Contraception is About Women’s Health Not Politics
We have all heard the arguments recently and they are getting louder and louder. The most recent attempt at hamstringing women’s health care came at the hands of a horribly conceived and widely misconstrued bill known as the Blunt Bill. Even though it was narrowly defeated (51 for to 48 against), I think it is important to take a moment to talk about what this bill and other legislation like it would really do. In many ways it is amazing to even see birth control and contraception even being an issue. This argument was out in politics a quarter century ago. It not only seemed to be settled but we also have seen decades of benefit from birth control being widely available and accessible. As this proves our memories are short and our reason can be clouded. Let’s take a loot at a few of the main political arguments.
Contraception is Used For Much More Than Prevention of Conception
Different kinds of contraception are used for more than just birth control by millions of women. The Pill is used to alleviate a range of women’s medical conditions. To assume contraception is strictly used to stop conception would be to exclude nearly half of all women who use it.
Depending on what study you look at (or which side of the argument you are on), upwards of 15-20% of women taking contraception do so for purely non birth control related reasons. This number is impossible to narrow down since every study has minor variations in what and who meets their criteria. Regardless of this though, the fact remains that millions of American women use contraception for other reasons than birth control.
There is a reason contraception has been touted as one of the greatest inventions of the 20th century. Impacts go far past the simple impact of stopping conception. Attempting to legislate contraception from a standpoint of birth control misses the real crux of the issue and therefore misses the real consequences or benefits.
Stop Legislating Religion
Religious beliefs should not be put into legislation. In fact legislation based of belief or faith should be cleared completely off the table. In a time of technology, information and the ability to process huge amounts of information, we should be legislating from facts and data:
- It would cost an estimated 18 billion dollars a year in unintended births that would need to be covered by families, insurance companies, or the government.
- There is no quantifiable data whatsoever to suggest that having access to contraception turns women into mindless rampant fornicators. In fact, if this was the case, perhaps contraception would have to be covered by insurance companies just as Viagra is.
- If women can no longer afford to treat medical conditions prevented by this medicine, larger health care expenses would loom in these women’s futures.
- And what of the quality of life for unwanted children, especially those that end up with severe psychological damage because their parents cannot care for them. What is the cost of foster care for 18 years of a child’s life?
- Can we discount the responsibility of the great many Americans that know they cannot afford or otherwise give a child what is necessary and need to have a good childhood and family experience? What about the majority of Americans, who understand they can only afford one or two children. More children than they can afford means less opportunity for everyone in the family.

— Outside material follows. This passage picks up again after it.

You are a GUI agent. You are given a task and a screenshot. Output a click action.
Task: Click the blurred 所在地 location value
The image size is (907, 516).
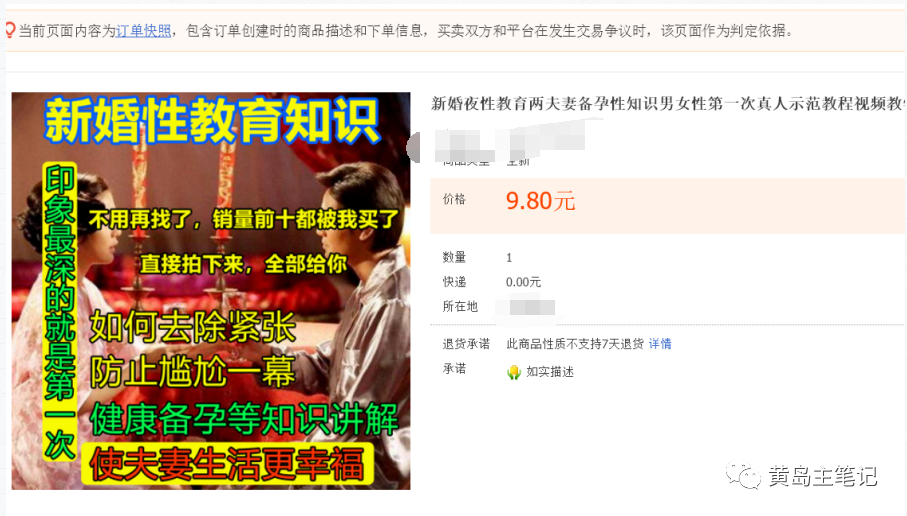(x=530, y=307)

- Republicans should certainly understand that what this legislation entails is a corporation, contracting with another corporation (the insurance company), and having the ability to tell the second corporation how to run its business, while possibly interfering with state legislation requiring insurance companies to cover this prescription in the same way it covers other prescriptions.
And if you are just not the “show me the facts” kind of person and want to go from the gut, go with your belief. Pope Benedict XVI has told you what your belief should be by saying that healthcare is an “Inalienable Right” and said it’s the moral responsibility of all nations to guarantee access to health care for all of their citizens.” I doubt the Pope meant only those that can afford it, should get it.
When Advocating Freedom Don’t Legislate Against It
Another big side of this argument that continues to astound me is that the same groups that shout so loudly about freedom are the ones pushing so hard to eliminate freedoms for anyone that might have a different opinion.
Freedom : Noun ~ Ability to act freely – a state in which somebody is able to act and live as he or she chooses, without being subject to any undue restraints or restriction.
Freedom talks about an individual’s right to choose what is best for them, not the right of a corporation or religion to dictate what is best for that individual person.
This is why the government, corporations, and religious organizations should not interfere with the insurance companies they partner with in covering contraception. The individual person can make a choice based on their own beliefs, ideals, health conditions, lifestyle choices, or any other reason whether or not they will use contraception.
It is not the employer’s business what a person’s life is outside of their job. It’s not the church’s right to have intimate details on its employee’s health. Our health care system is such that the majority of Americans receive health insurance through their employers. Your employer should not determine what will be covered by a third party healthcare plan. It is up to the government to make sure we have access to the best health care and the personal freedom to choose what is best for us.